Hills. Mainly because hills are followed by downhills.


----------



## cyclelicious (Oct 7, 2008)

I generally do a combination of HIIT and longer-duration, steady-state cardio. I ride (and run) in an area that is hilly. I don't do "hill repeats" but I try to do HIIT at home (in my basement gym) about 3 times per week.

If you have time to do hill repeats instead of HIIT the goal is to ensure that you still have some energy left in reserve near the end of the race or ride and are able to make it up that last hill or sprint to the finish.

I like to do a long run or ride once a week which are regarded as steady-state training where I'm working on pacing to get comfortable with the longer distances. The nice thing about HIIT is it will kick your ass into shape, but mentally there's quite a difference between knowing that you've got a couple 30 second sprints left and knowing that you've got another 30 minutes of running or riding to do.
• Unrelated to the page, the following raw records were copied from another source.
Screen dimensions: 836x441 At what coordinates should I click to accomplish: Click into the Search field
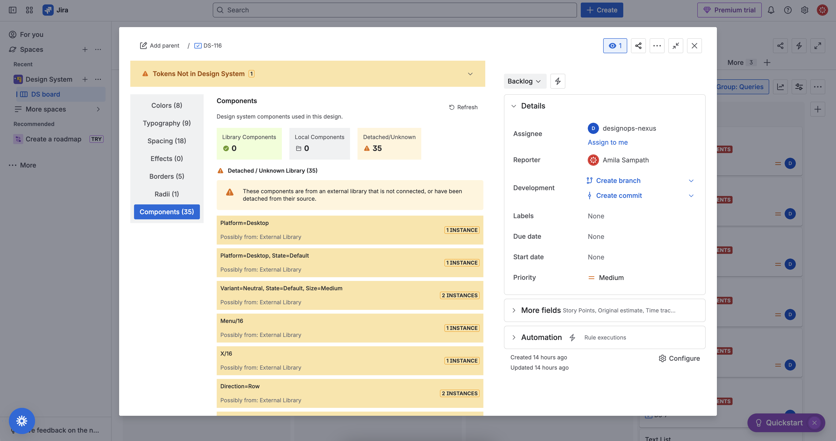(394, 10)
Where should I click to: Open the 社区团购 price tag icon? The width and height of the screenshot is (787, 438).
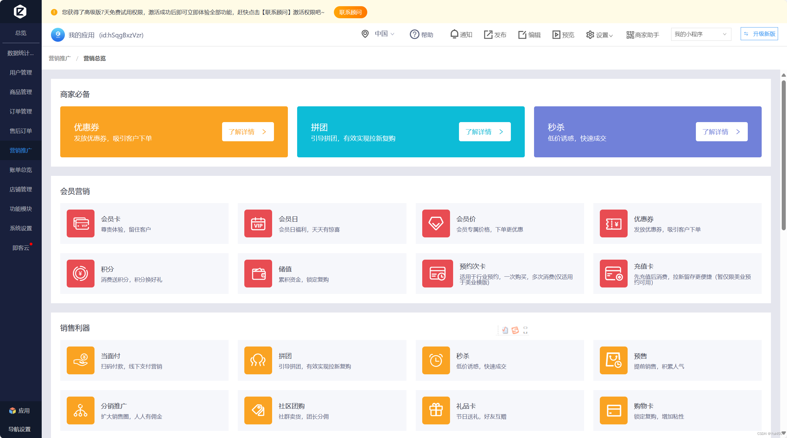pos(258,410)
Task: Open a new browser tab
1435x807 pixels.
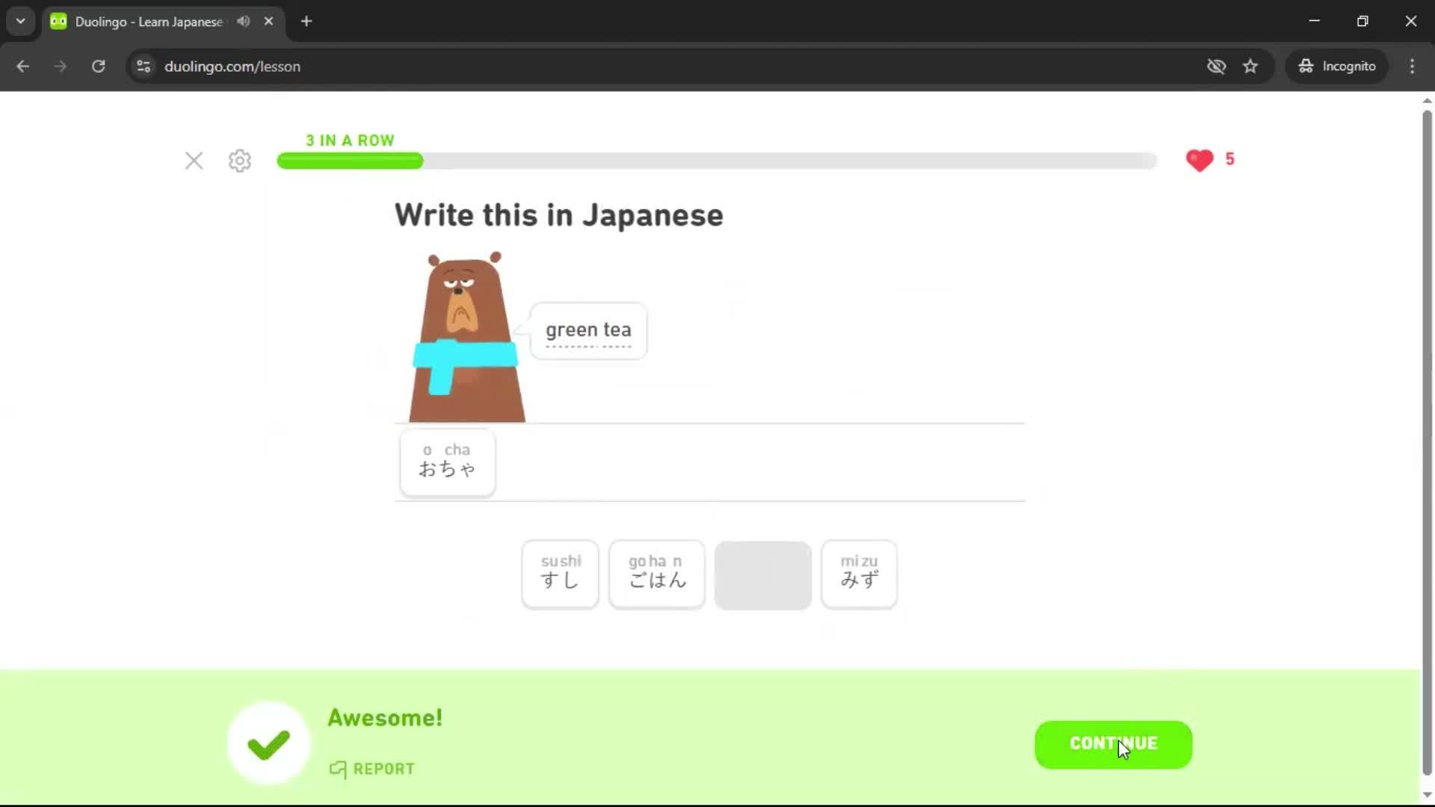Action: pos(306,21)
Both types of training have their benefits, and that's why you'll see a lot of athletes that do both. It really depends on what you're trying to accomplish. If your big concern is losing a bit of pudge and not feeling winded after running up a flight of stairs, then HIIT are best and doesn't take up as much time. If you want to be running a marathon, or prepping for an enduro race then mixing some longer, steady-state workouts, as well as some hills, in there as well.


----------



## MSU Alum (Aug 8, 2009)

I ride 5 or 6 days a week. I don't road ride, but I get in 1 or 2 easy rides per week with my wife. I do some yard work and I've been drinking more beer. I've been getting PRs on 40 minute or so nonstop climbs above 7000 feet or so.
I suppose I'd be faster if I had a dedicated training plan, but that seems like it would be a nuisance.


----------



## 33red (Jan 5, 2016)

Just sell your car.
3 days weekly you go to the grocery store and pedal sprints to burn your legs and lungs.
If there is one close by ya do repeat fullspeed climbs.


----------